[Task item]:
Return each record word for word and omit the pictures.

Records to use START

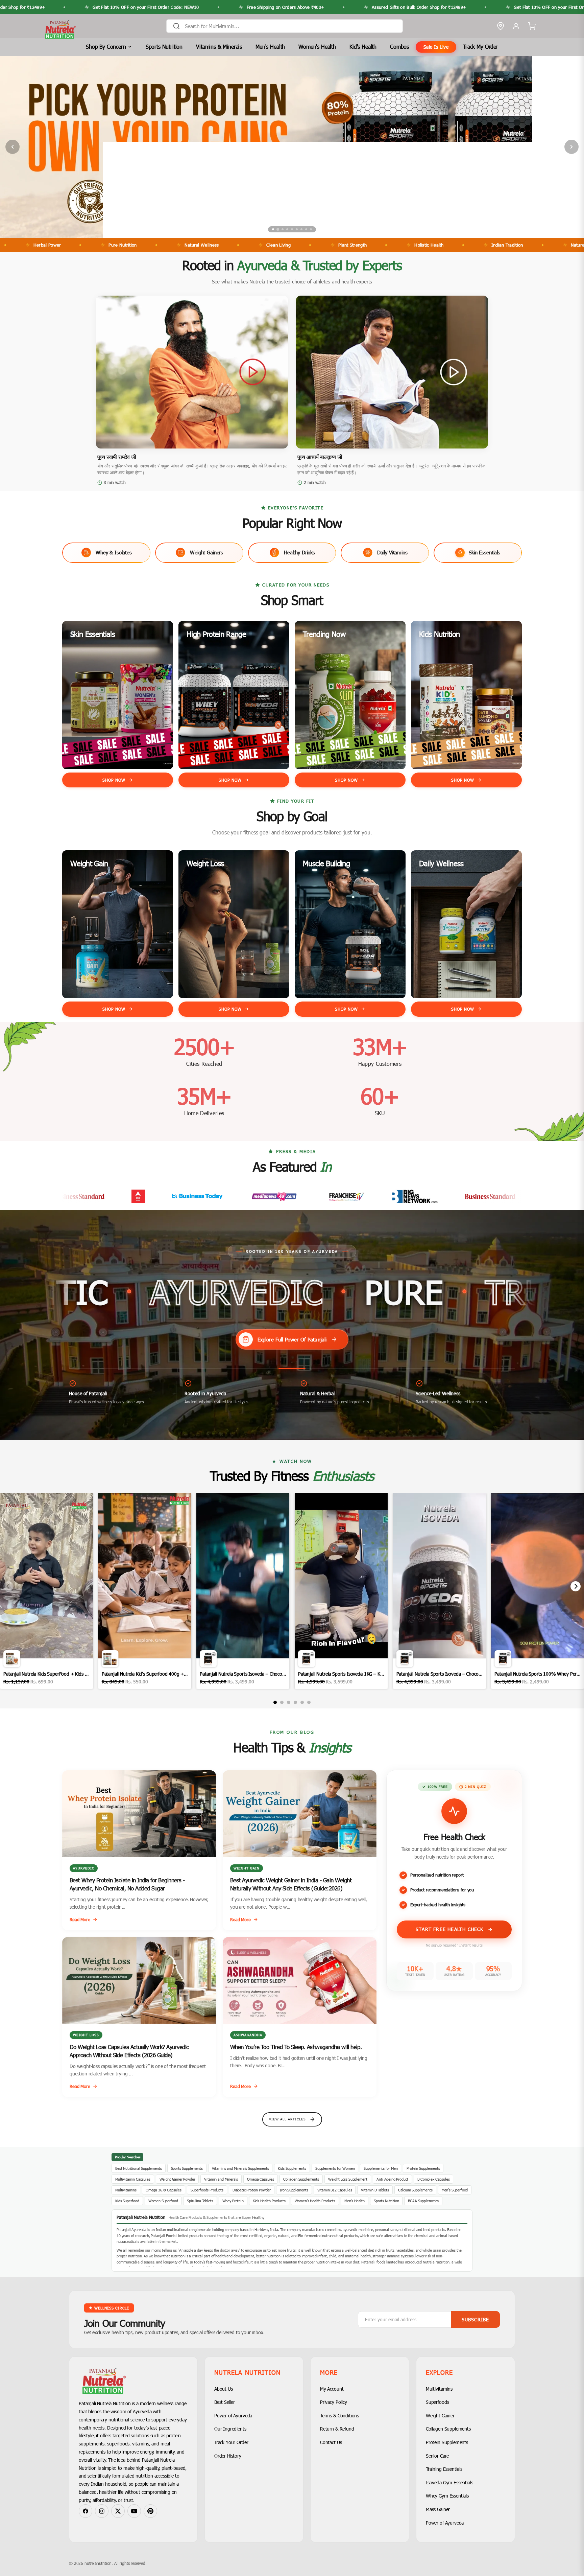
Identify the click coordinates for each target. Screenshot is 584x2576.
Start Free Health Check (450, 1929)
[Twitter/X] (118, 2511)
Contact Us (331, 2442)
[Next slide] (571, 147)
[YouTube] (134, 2511)
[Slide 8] (306, 229)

Records to use END

[Task result]:
Identify the click coordinates for each target. Screenshot is 584x2576.
Start Free Health Check (450, 1929)
[Twitter/X] (118, 2511)
Contact Us (331, 2442)
[Next slide] (571, 147)
[YouTube] (134, 2511)
[Slide 8] (306, 229)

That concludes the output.